All I hear you saying is that educated Californians piss you off.
Blade_Runner wrote:
California is supposedly the third largest economy in the world. 40 million people live there, the coronavirus death rate in California is 3 per million, and how did your illustrious leaders respond? They locked down the entire state. Now they are screaming for help.
1. statistics are starting to show that shutdowns in CA are working to bring the rate of infection down.
2. 3 per million is actually better than any other state except North Dakota which has 2 per million. *
3. They are asking for assistance from the federal government that is designed to provide it. Given that California is THE largest source of federal revenue, I'd say it's not unreasonable to ask for some of that money back in the form of assistance.
*
https://www.worldometers.info/coronavirus/country/us/Blade_Runner wrote:
The coronavirus reared its ugly head in China and quickly spread around the world. The virus does not selectively choose its victims, it does not consider a human's religion, race, politics, or world view.
No one was prepared for this.
You act like no one has ever heard of a pandemic before. Fact is, we WERE more prepared before Trump cut funding and shifted priorities away from what preparations we had.
Blade_Runner wrote:
As recommended in the chilling documentary of the Ebola outbreak in Zaire, Crisis in the Red Zone, the bureaucrats in the CDC and WHO should have been diligently researching pathogenic viruses, but instead they were playing politics with human lives just to keep the money coming in for their personal agendas.

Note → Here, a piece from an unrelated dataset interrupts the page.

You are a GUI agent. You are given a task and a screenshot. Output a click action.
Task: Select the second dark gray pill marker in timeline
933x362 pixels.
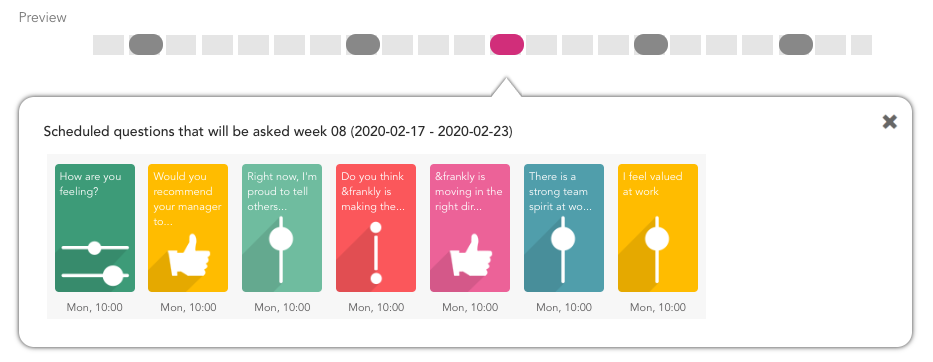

The bureaucrats were never supposed to be researching pathogenic viruses, that's a job for scientists who were indeed researching pathogenic viruses. The bureaucrats were supposed to be managing the operations and the cash flow and yes some of them fell to corruption. Almost every system of that size has some level of corruption and it's good that investigative reporters document what they find. But what you are doing here (and this appears to be common) is you are using the bad apples to to justify an attack on the entire farm.
Blade_Runner wrote:
It is not possible, nor moral, nor rational to hold one person accountable for this. To do so is undeniably stupid.
I don't see anyone doing that. What I see people doing is blaming Trump among other things. Maybe you're being too sensitive about the criticism toward Trump to see that. I've been noticing that among die-hard Trump supporters, this reaction where the slightest criticism of Trump or even just a questioning is automatically catalogued as senseless and vile hatred.
Blade_Runner wrote:
We need to find a solution to the problem, not someone to blame.
Yes, but part of finding the solution is identifying what DOESN'T work and that's why acknowledging Trump's mistakes is important. If we keep overlooking these mistakes just because we like the guy, we will doomed to repeat the same pattern again.